Comments on: The Sad State of Hashcash

By: Links 6/3/2011: Fedora 16 Codenames, Android Grows in Tablet Market | Techrights

Sun, 06 Mar 2011 07:20:00 +0000

[...] The Sad State of Hashcash So today, I received an email from one of the readers of this blog. He wanted to get into OpenPGP with his email, and asked if I could help him get started with some tutorials, how-tos, etc. I was flattered that he valued my opinion. So, I responded to each of his questions and discussion points the best I could. However, during the reply, I reminded myself of Hashcash. [...]

By: Aaron

Aaron — Fri, 04 Mar 2011 13:34:54 +0000

@Yann. No, for SpammAssassin, it only needs to run sha1sum on the token that is found in the mail, not calculate a token. Doing the verification takes milliseconds at most. And the point of hashcash is to prevent the spammers from using it, because by design, it’s meant to be slow.

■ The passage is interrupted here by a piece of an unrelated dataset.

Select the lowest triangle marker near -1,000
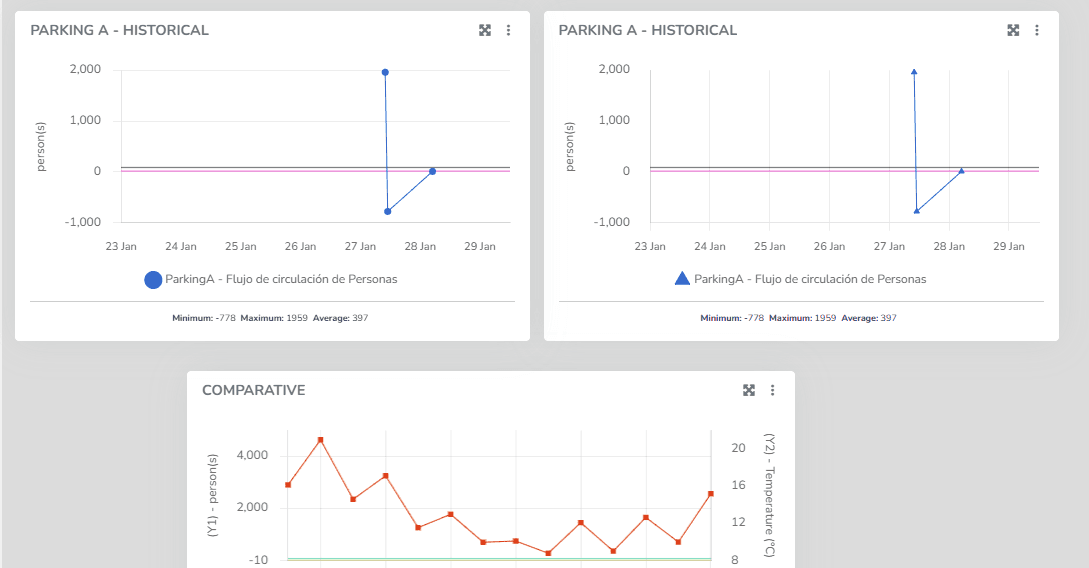 click(x=916, y=211)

If spammers did start using hashcash, you would notice the volume of spam reaching your inbox drop my many, many orders of magnitude. It’s just too infeasible for them to take advantage of if they wish to support their business sending out millions and millions of spam mails per day.

By: Niklas Schönberg

Niklas Schönberg — Fri, 04 Mar 2011 12:14:39 +0000

You don’t have to do the computations to validate. As the post say, there is one valid hash in 2^20 so the sender needs to try them until he gets one correct, so on average 2^20/2 tries, but to validate you just need one calculation.

By: Yann

Yann — Fri, 04 Mar 2011 10:13:21 +0000

Aaron, so if my spamassassin wants to analyze the content of the mails to see if they are spam, will it have to do that expensive computing on every incoming email too? Or will it assume that every email using this is not a spam – in which case it might be worth for spammers to use hashcash, it if’s a guarantee that it’ll reach the target’s inbox?